→ **SUPPLIED PASSAGE**
=-=-=

Potdar and Shihab (2014) proposed a new approach to detect TD, focusing on the so-called Self-Admitted Technical Debt (SATD): technical debt that is explicitly admitted by software engineers in source code comments. The identification of SATD facilitates capturing TD items, which are harder to detect using source code analysis. For instance, when developers choose to partially implement a requirement in order to deliver the software faster, they are likely to note that down in source code comments, e.g. by using a TODO comment (Potdar and Shihab 2014). Another example is the use of a technology (e.g. an architecture framework), not because it is the optimal solution, but because there is a business relation with the technology provider. Such examples of TD cannot be identified by analyzing source code.

Studies on identifying SATD, focus mostly on source code comments (Sierra et al. 2019). Recently, issue tracking systems have shown to be another rich source for SATD, which acts as complementary to source code comments, i.e. it allows identifying SATD that is not admitted in source code comments (Li et al. 2020; Bellomo et al. 2016). In addition, issue tracking systems have the advantage of involving useful discussions between software engineers across the development activities (e.g. within requirements engineering, architecture design, and testing) (Merten et al. 2015; Li et al. 2020). Therefore, there is high potential of finding comprehensive SATD content within issues; in contrast, source code comments hardly ever contain such discussions. However, on the one hand, it is very time-consuming to manually identify SATD in issue tracking systems (Li et al. 2020). On the other hand, we lack approaches that automatically identify SATD in issue tracking systems.

In this paper, we aim at proposing and evaluating an approach for automatically identifying SATD in issue tracking systems. An issue usually consists of an issue summary, an issue description, and a number of comments from different developers. We call each part of an issue (i.e. summary, description or comment) as issue section. We first collect 4,200 issues (that correspond to 23,180 issue sections) from seven large open-source projects from two ecosystems: Apache and Google. We then manually analyze the issue sections in order to identify SATD based on our previously defined classification framework (Li et al. 2020); this results in creating the biggest SATD dataset for issue tracking systems. Finally, based on this dataset for training, we experiment with several traditional and modern machine learning techniques to automatically identify SATD in issues within two popular issue tracking systems (i.e. Jira and Google Monorail). To optimize the machine learning outcome, we also explore different word embeddings, machine learning configurations (e.g. hyperparameter tuning), as well as transfer learning.

The main contributions of this paper are the following:

  1. 1.

    Contributing a rich dataset of self-admitted technical debt in issue tracking systems. We collect 4,200 issues (that contain 3,277 SATD issue sections out of 23,180 issue sections) from seven open-source projects using two issue tracking systems. The dataset includes annotations regarding the type and indicator of each SATD issue section. We make our dataset publicly availableFootnote 1 to encourage future research in this area.

  2. 2.

    Comparing different machine learning techniques and optimizing the best approach to identify SATD in issue tracking systems. We compare the F1-score of different machine learning approaches identifying SATD in issues and find out that Text CNN (Kim 2014) outperforms others. We then further investigate imbalanced data handling strategies, word embedding techniques, and hyperparameter tuning, and optimize the CNN-based approach to accurately identify SATD issue sections in issue tracking systems. Moreover, we conduct extensive experiments to evaluate the effectiveness of transferring knowledge gained from other datasets.

=-=-=

→ **DATASET CONTENT**
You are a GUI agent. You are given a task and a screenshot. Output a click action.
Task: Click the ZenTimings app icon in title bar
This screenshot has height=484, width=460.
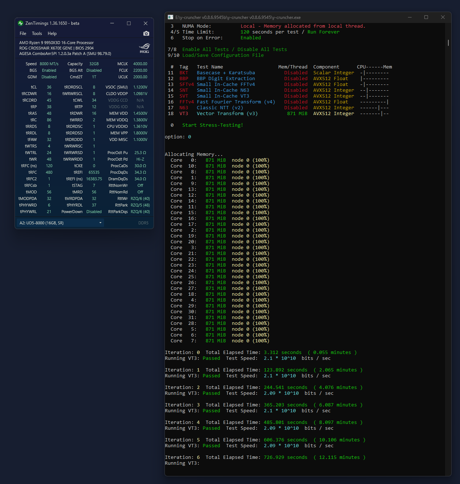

=-=-=

→ **TASK TO COMPLETE**
In the passage on self-admitted technical debt, which machine learning approach outperformed the others when the F1-scores were compared?

→ **OUTPUT FOR THIS EXERCISE**
Text CNN